The ancient Nordic people rendered their fish liver oil from healthy fresh & wild livers, and the picture above is a perfect example of such a liver. The quality of fish liver oil is highly dependent on the quality of the liver just like the quality of olive oil is dependent on the quality of the olives. A fresh ratfish and codfish liver is pale with an almost cream-coloured appearance. It should also be beautifully plump and very soft to the touch. Such a liver abounds with fine quality oil that appears perfectly pellucid and pale-coloured with only a mild fishy taste.
After the fish have been dead for only a short-time, changes begin to take place in the livers delicate structure which can adversely affect the quality of the oil. Ideally, the rendering process should begin immediately following the removal of the fresh livers and at least before putrefaction has commenced. This results in the lightest coloured oil. If rendering is delayed for a prolonged period of time a dark coloured oil is produced which is the result of impurities present within the oil which have no relation whatever to the goodness of the oil.

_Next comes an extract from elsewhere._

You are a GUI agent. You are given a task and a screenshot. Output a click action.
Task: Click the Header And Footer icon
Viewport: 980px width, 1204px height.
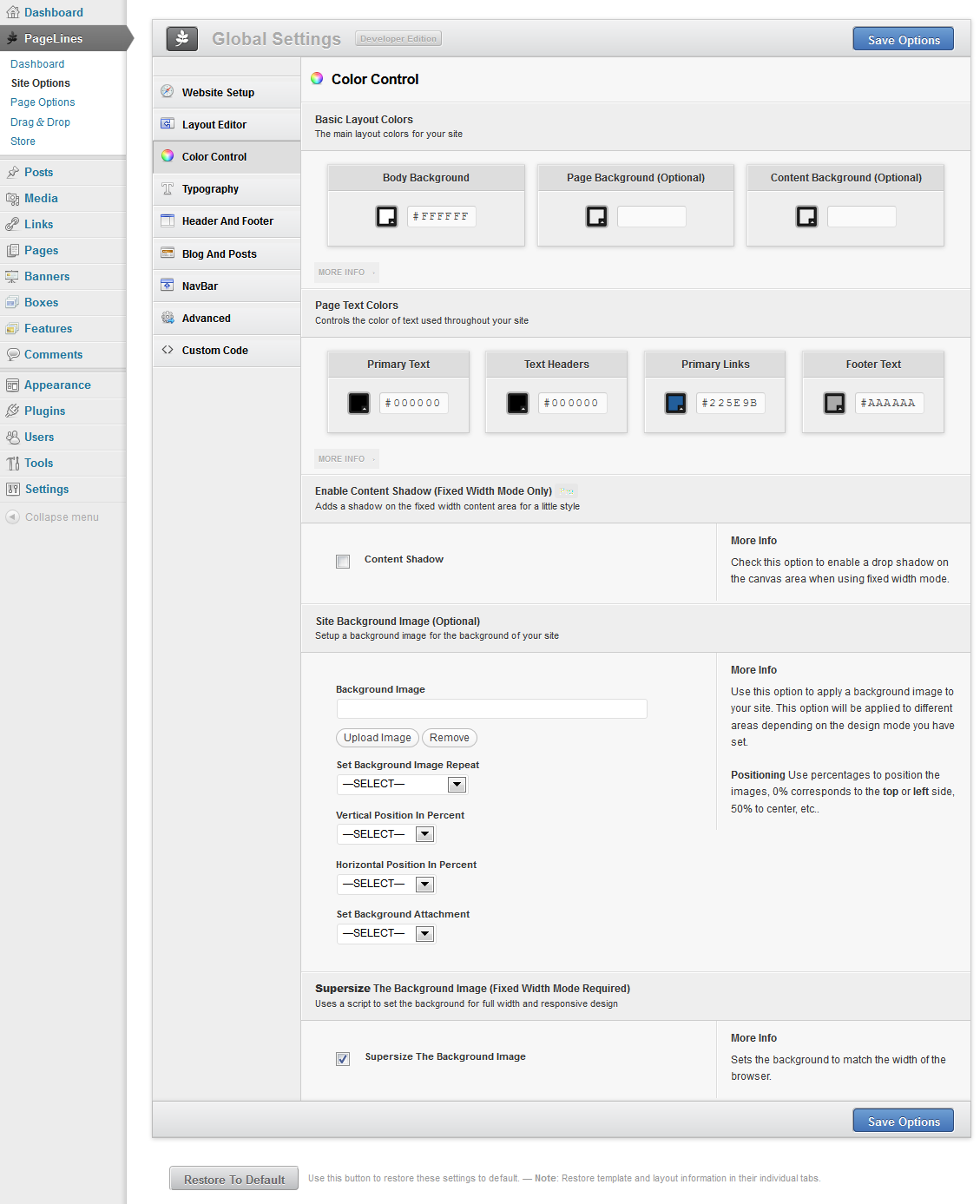(168, 220)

Once the livers were isolated, the raw oil contained within them was then “captured.” The process used to capture the oil was remarkably simple and probably has its origins even before the Viking era. The Ancient Nordic people observed that fish livers vary in appearance, size and texture depending on the seasons etc. These people were very much in touch with nature and found that by imitating the Norwegian seasons and exposing the livers to these seasons, the raw oil naturally separates from the livers WITHOUT any intervention whatsoever! For example, by allowing fresh fish livers to freeze in the cold Norwegian weather and then moving them to a room which is at the temperature of the Norwegian summer months, the livers will begin to thaw and at the same time the raw liver oil naturally separates from the livers. As the oil separates from its liver, the liver changes from a creamy coloured appearance to a reddish-brown colour.
This ancient method based on nature’s principles captures & preserves the freshness, nutrients and health benefits of the oil. The nutritional content of an oil produced using this age-old method is identical to what you would find in the liver oil of a ‘living’ wild codfish. And we make no attempt to alter the nutrient levels. Nature dictates the nutrient levels in our oils. That is how it was for our ancestors and that is how it should always be.

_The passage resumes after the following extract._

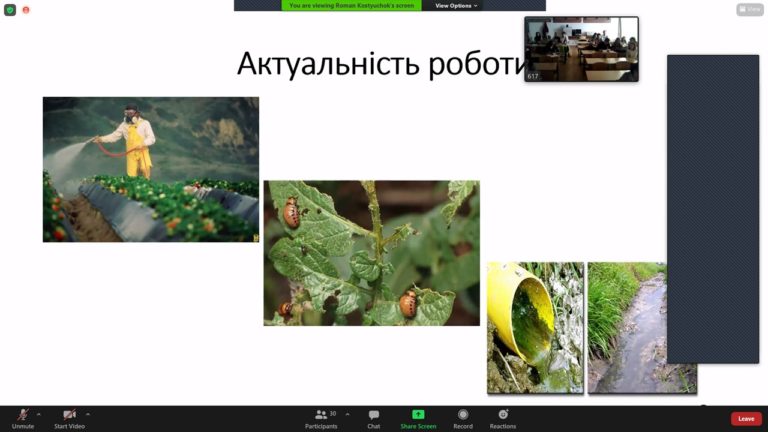Click the pesticide spraying photo
The image size is (768, 432).
coord(151,169)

The other rare method employed by the Norse Vikings, and used on special occasions, involved the whole fish. This method eliminates the need to remove the livers.
The ancient Norse Vikings would simply hang a ratfish up by its long tail, and after a period of time the liver oil would start to drip from the end of its nose. We have replicated this process for the very first time for all to see. This has never been shown before.

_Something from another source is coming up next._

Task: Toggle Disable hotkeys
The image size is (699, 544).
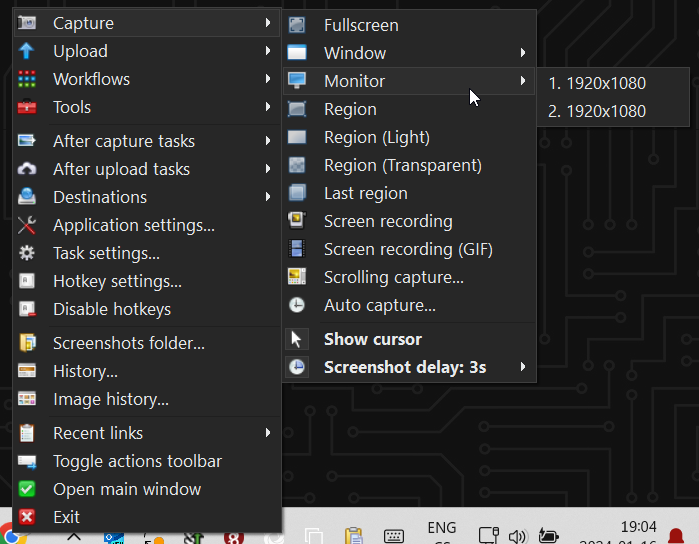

1. Below is a picture of a ratfish, freshly caught by the Rosita team, with its long threadlike tail tied with string.
2. The ratfish is then allowed to hang freely by its string for a period of time.
3. After a certain amount of time has elapsed, oil from its large oily liver will then begin to accumulate around its nose. The picture below shows this. The oil is remarkably clear, pale-coloured and sweet smelling.
4. The oil would then begin to drip and the Vikings would collect this very special oil, their Gold of the Ocean, and consume it during times of stress and whenever they saw fit to do so.
The oil produced using method 2 was held in particular high regard by the ancient Nordic people and Norse Vikings who believed it to be extremely potent, not only containing the therapeutic elements present in the liver but also those from other organs of the fish as well. Its use was therefore reserved for special occasions.